Two years ago I finally made that road-trip journey in British Columbia. In a car packed to the hilt, four of us drove into Fernie at dusk and headed directly to The Brickhouse Bar and Grill, a local institution, where, within an hour, we were chatting with a local patroller, a city council member, and a pair of shop owners.
Fernie Alpine Resort is best known for its light, fluffy powder and vast terrain. It has entire runs through old-growth cedars, great views across the river valley of the Rockies, and a massive rock headwall that acts as a backdrop behind the five named bowls. But even that is selling it short.

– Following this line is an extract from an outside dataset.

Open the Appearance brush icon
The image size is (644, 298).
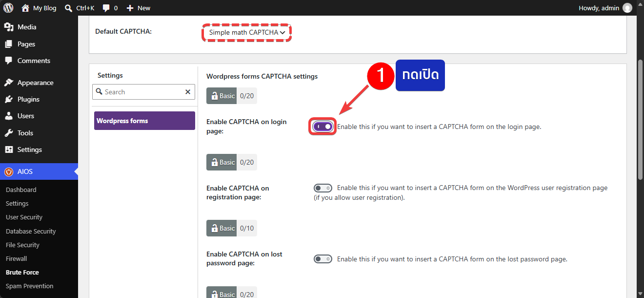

What hooked me was more than the world-class skiing—it was the laid-back culture of this mining town-turned ski mecca.
The ski resort was founded in 1961 and still maintains an old-school, dirtbag mentality: “keeping rippers ripped.” Everyone in Fernie is there to have a good time; nobody cares what you’re wearing or how fancy your skis are. And while you’ll find world-class amenities like high-speed lifts and great dining, it’s with a simple, friendly, relaxed feel.
That same attitude translates off-slope, whether you’re making tracks in the snow on a fat bike, throwing curling rocks, or skating at the outdoor rink. Post-activity, you can keep the festive mood going during the popular Griz Days festival.